Monday, 4 April 2016

Based Learning 3: CBL – Competency/Connections-Based Learning

Competency-Based learning refers to systems of instruction, assessment, grading, and academic reporting that are based on students demonstrating that they have learned the knowledge and skills they are expected to learn as they progress through their education.
Competencies Support Learning by:
  1. Focusing learning on the critical competencies needed for success.
  2. Providing standards for measuring performance and capabilities.
  3. Providing the framework for identifying learning options/curriculum/programs to meet individual and organizational needs.
  4. Supporting effective forecasting of organizational, as well as project-related learning requirements.
  5. Providing standards for determining how well learning has occurred, both at the individual and organizational level.
Advantages:
  1. Competency-based learning changes the dynamic of time and it rewards students for skills acquired rather than time spent in a seat. It expects the same level of mastery from every student.
  2. In higher education, competency-based education models can break the “iron triangle,” expanding access, affordability, and quality for more students, especially when it is combined with new technology to deliver and assess learning.
  3. In K-12, it allows students to move at their own pace, sailing through what they can learn quickly and slow down and get more support from teachers when they struggle.
  4. For all students, it opens the possibility of multiple pathways to college readiness and college completion.

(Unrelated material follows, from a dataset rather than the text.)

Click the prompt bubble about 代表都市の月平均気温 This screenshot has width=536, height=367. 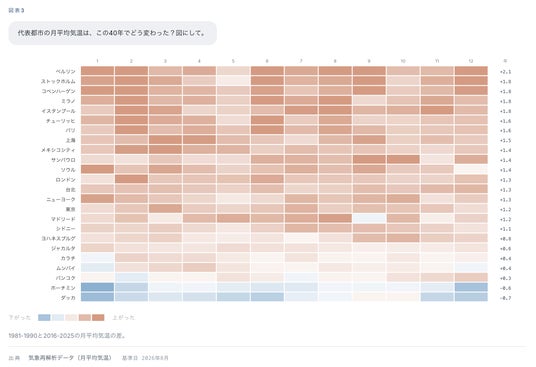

Connections-Based Learning:
Connections-based Learning is an approach to teaching and learning that leverages the connected world we live in. It's about changing the question from "How can we learn this?" to "Whom can we learn this from?" With Connections-based Learning, making meaningful connections drives the learning activities.

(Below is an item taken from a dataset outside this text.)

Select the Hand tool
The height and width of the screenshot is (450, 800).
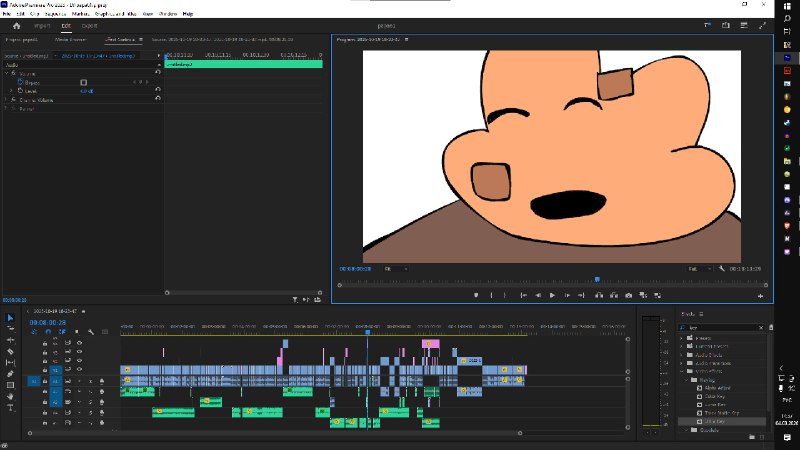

Connections-based Learning focuses on students making meaningful connections with teachers, experts, organizations, community and each other. The development of this approach has been birthed out of a desire to create learning experiences in a connected world with connected students.
Connections-based Learning sees the importance of students making real-life connections with both the local community and the globe.

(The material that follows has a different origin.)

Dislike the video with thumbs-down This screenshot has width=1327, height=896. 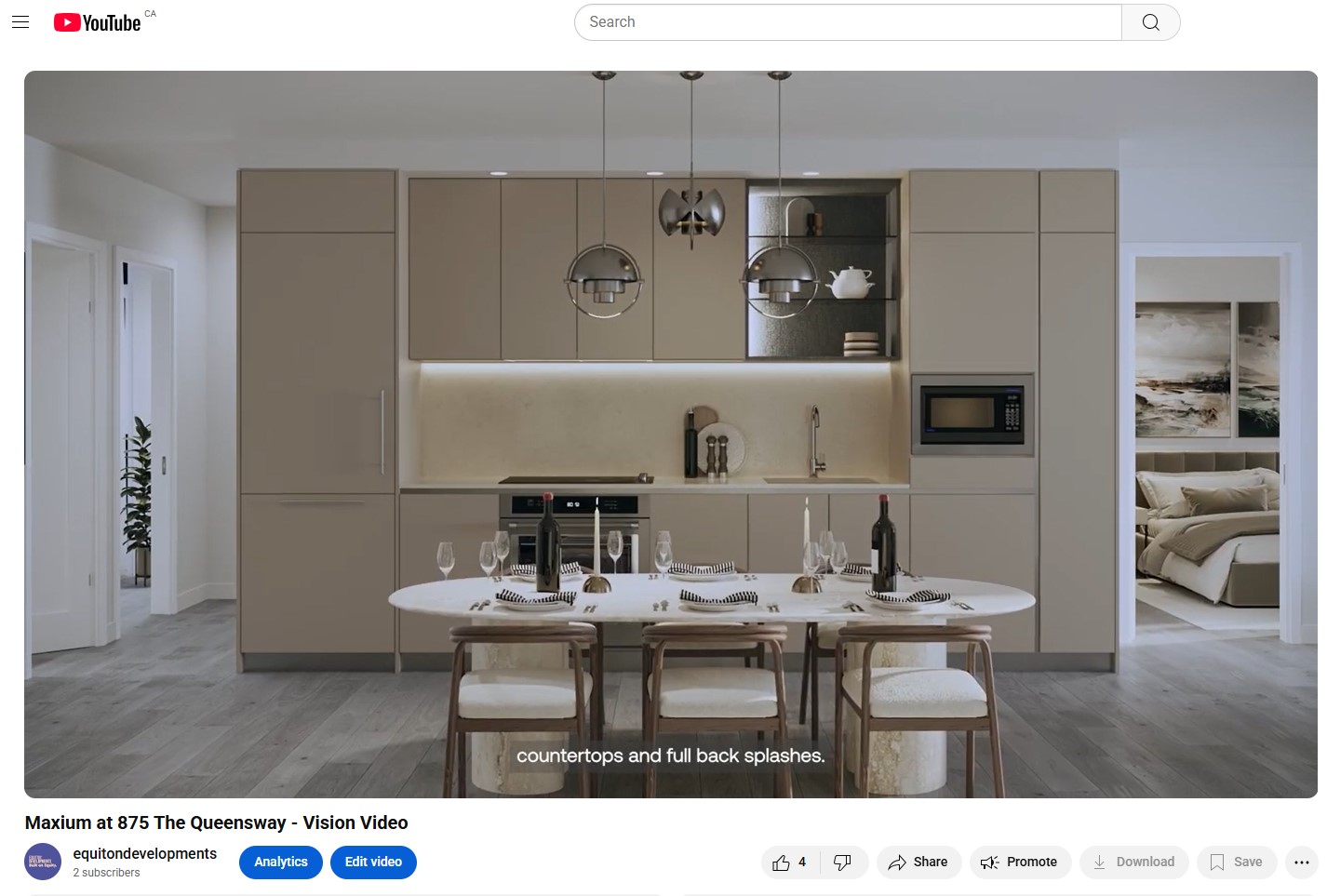[843, 863]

Connections-based Learning contains 2 Parts:
Part 1: Share the Process
1. Connection Criteria:
The desired criteria is shared with the students and they are encouraged to ask themselves: are there people in the community, organizations or experts that can help us do something about this topic?
2. Learning Proposal: Students answer questions such as:
  • Who in the community, what organizations or which experts will help us do something about this topic?
  • What information are we hoping to find?
  • What solutions are we hoping to offer?
  • What innovative ways to connect and present learning are we planning?
3. Collaboration Reflection:
  • What skills and strengths does each group member have to accomplish the task?
  • How are you going to divide the work load?
  • What roles and responsibilities are assigned to each member?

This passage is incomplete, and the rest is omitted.